Availability of qualified health professionals across the country is the main ingredient for a successfully decentralized public healthcare delivery system. The fifth paper discusses a kind of double jeopardy when it comes to human resources for health in India – there is an acute shortage of trained health staff, and the workers are disproportionately absent from rural areas.  As an example, there are about 13.3 allopathic doctors per 10,000 people in urban India, while only 3.9 in rural areas (in comparison, USA had an average of 26.7 doctors per 10,000 people in 2004). There is also a significant variation among health workers in terms of the quality of training received and the adequacy of resources needed to perform their duties. The authors argue that a comprehensive national human resources policy is required, one which will produce more competent healthcare workers and in greater numbers, provide the right incentives for a decentralized deployment of this workforce, and assimilate alternative medicine practitioners into the mainstream.
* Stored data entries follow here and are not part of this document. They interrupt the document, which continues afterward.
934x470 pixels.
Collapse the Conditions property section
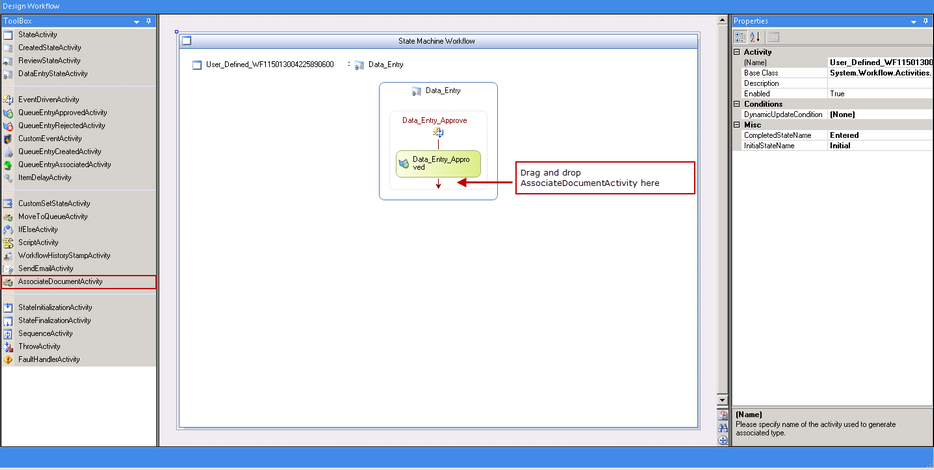pyautogui.click(x=737, y=104)
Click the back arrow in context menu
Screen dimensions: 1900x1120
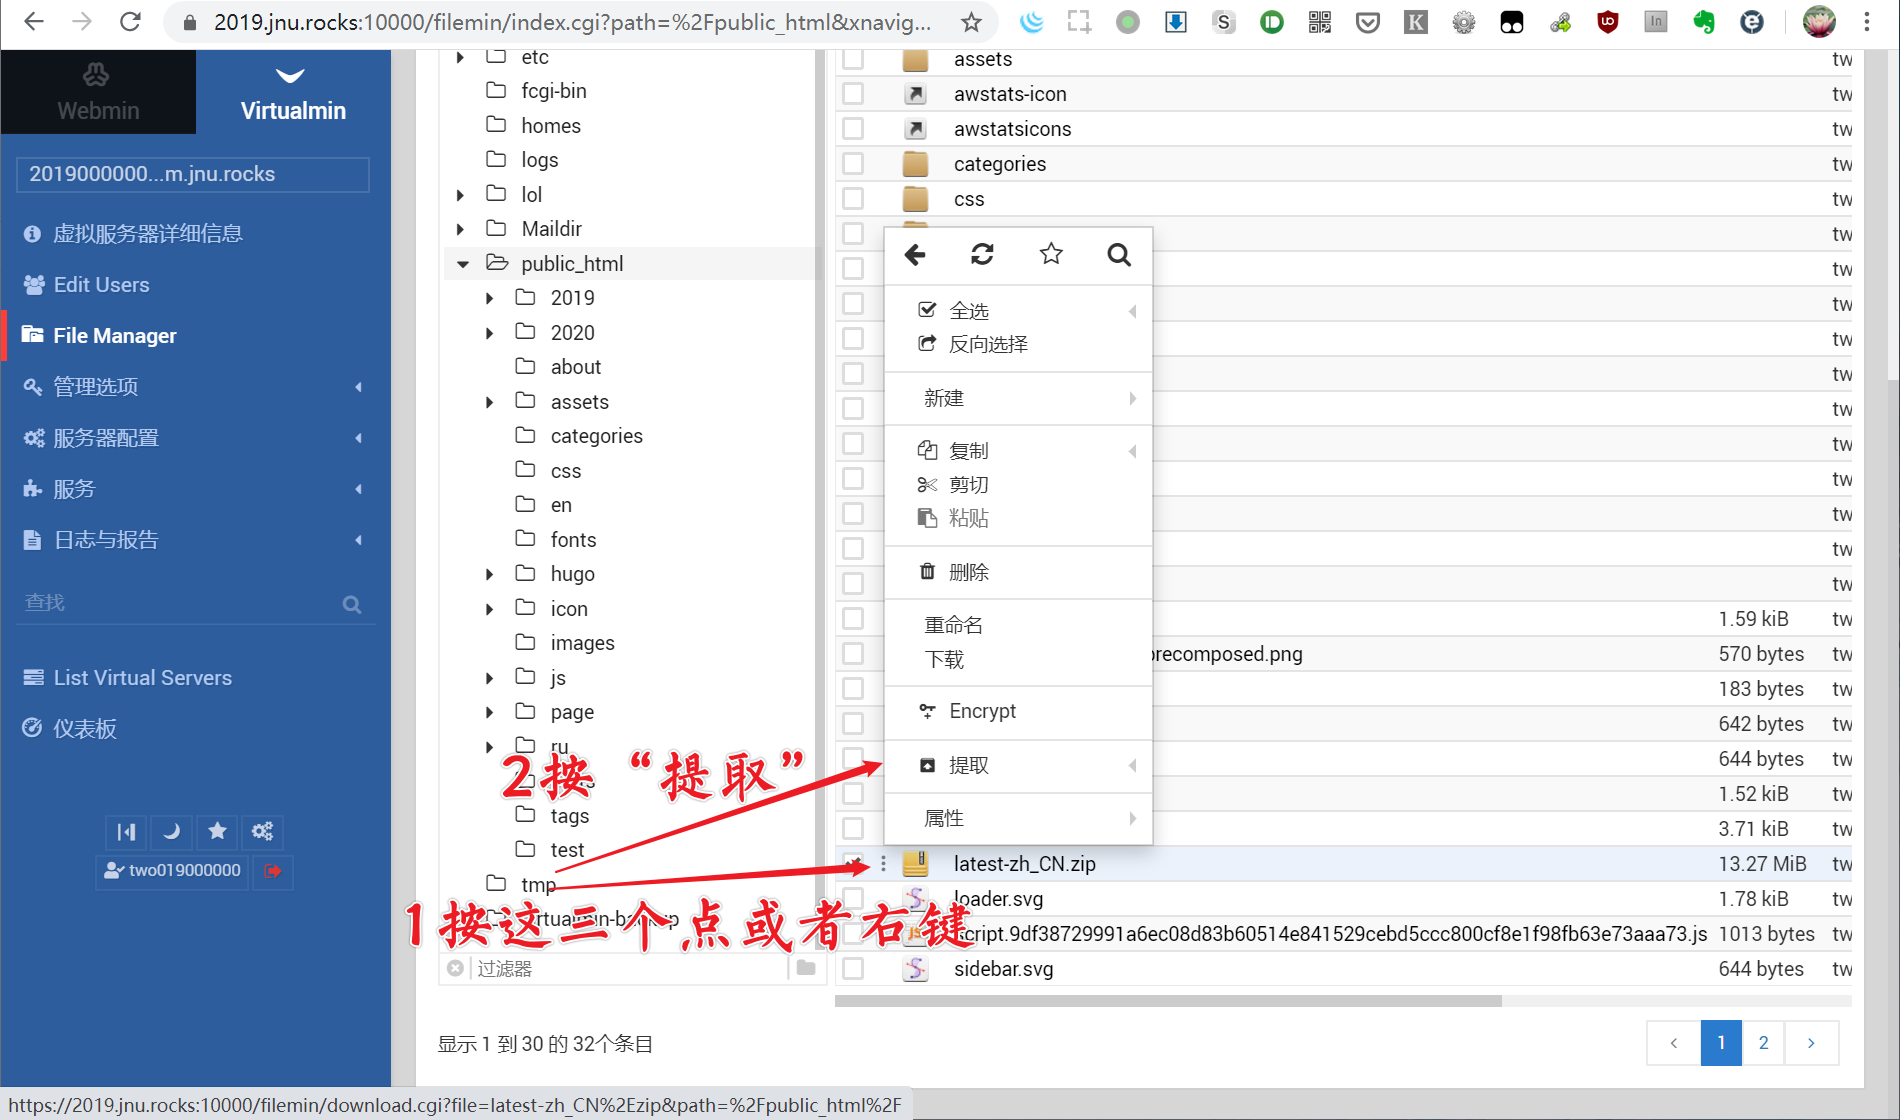[915, 255]
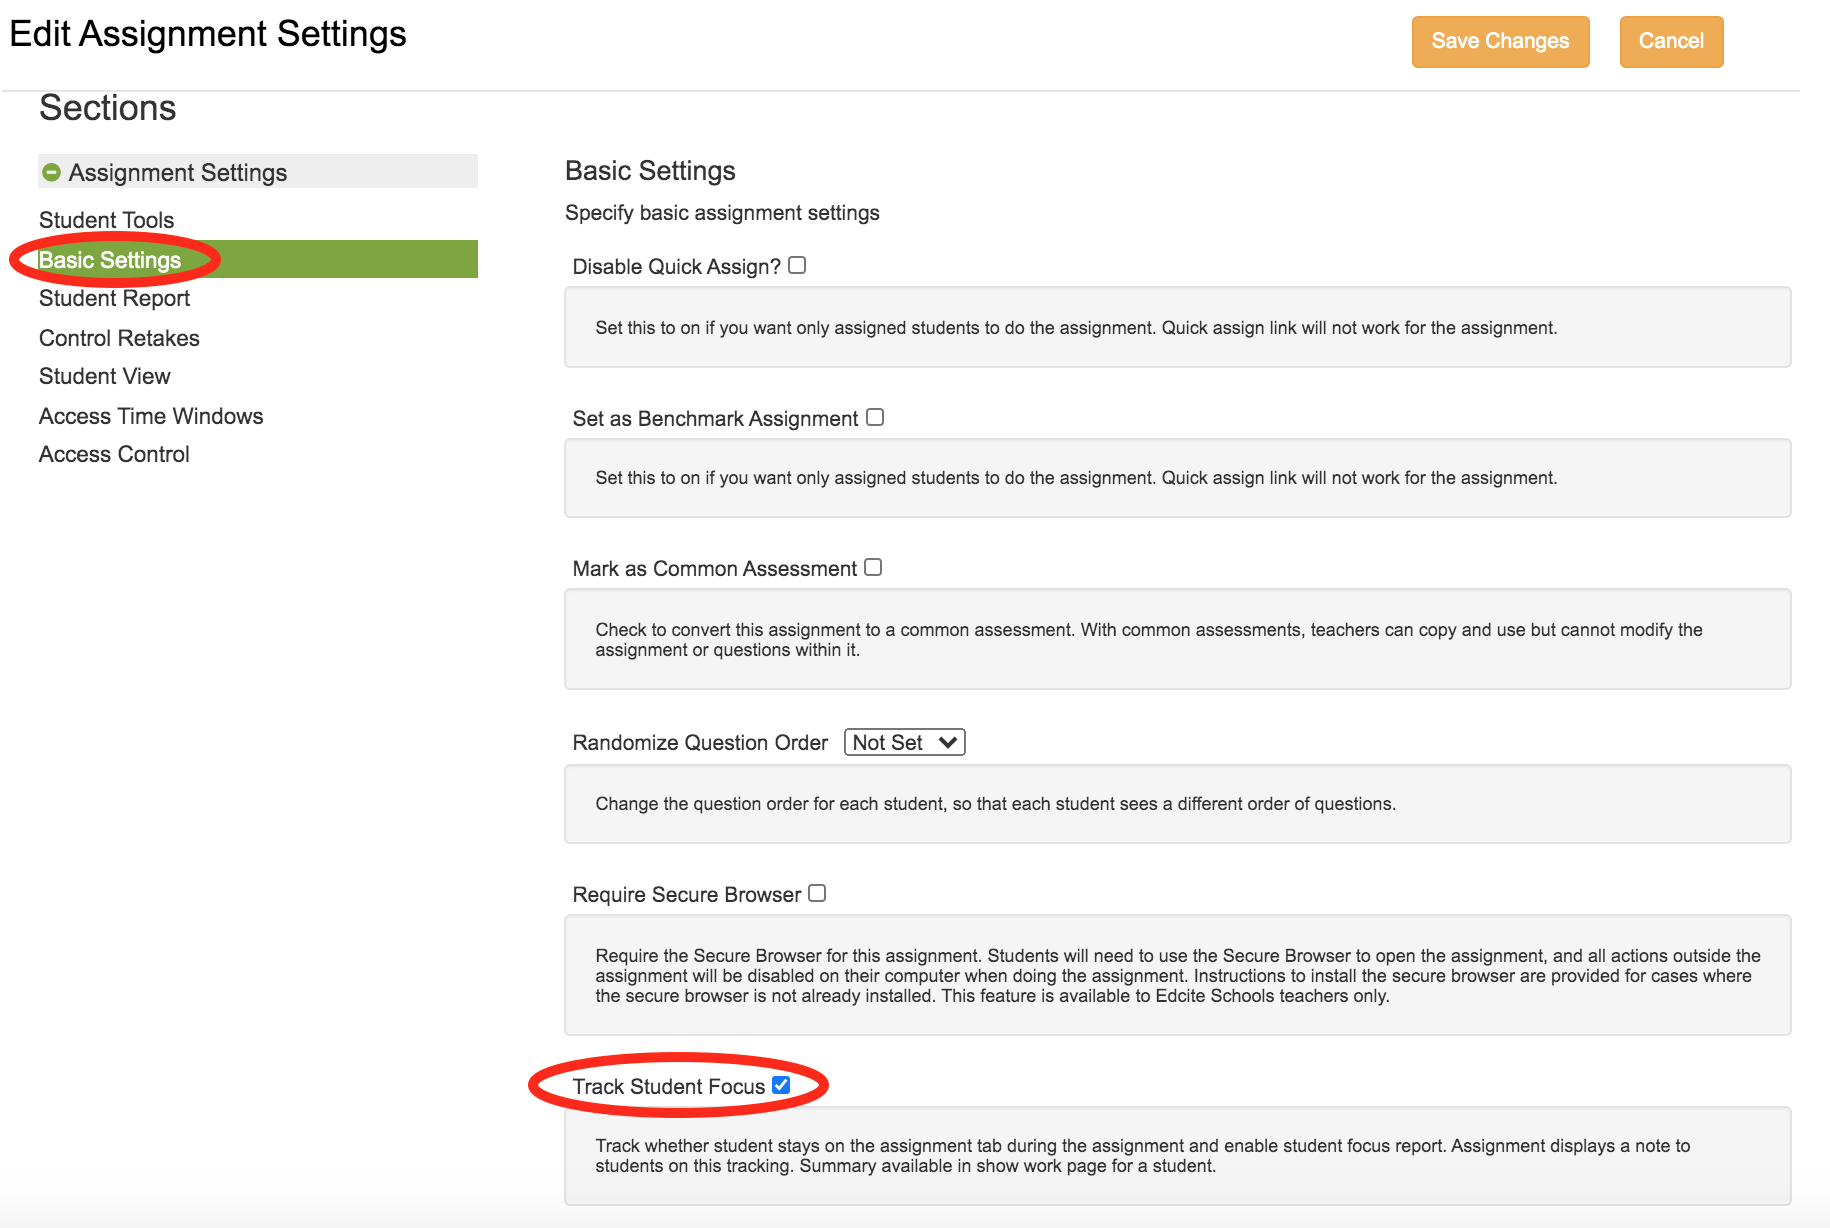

The recurring theme of high out-of-pocket expenditure associated with private healthcare is discussed in more detail in the paper on healthcare financing, the sixth of the series. About 78% of total health expenditure in India is private, and two-thirds of this expenditure is associated with outpatient treatment. India has among the lowest public healthcare spending in the world, both as percentage of GDP (0.95% in 2005) and on per capita basis. The authors also note that in 2004-05, health spending was approximately 5.4% of total household consumption in rural areas (5.2% in urban areas) and only 10% of Indian households had medical insurance according to 2005-06 data. Households in rural and urban India respectively financed 47% and 31% of hospital admissions through borrowing and sale of assets in 2004. To improve healthcare financing in India, the authors suggest an eight-point approach including  reassessment of center-state partnership in NHRM, higher taxes to increase health spending to 3% of GDP in coming years, the introduction of health management information system to improve the performance of the providers, financial risk pooling, universal financial protection, enhanced regulation and oversight, and higher investment and improved returns to the same in the public healthcare sector.

The final paper of the series reviews the topics discussed by the previous authors, and calls for universal healthcare in India by year 2020. The authors propose the establishment of a national health system with the following main goals: “ensure the reach and quality of health services to all in India; reduce the financial burden of health care on individuals; and empower people to take care of their health and hold the health-care system accountable.” Specific targets and the means for their achievement are suggested in six key areas – integration of public and private service delivery, creation of a universal healthcare fund, improvement in human resources for health, use of an information system for health practices, rational use of drugs and technology, and decentralization of healthcare governance.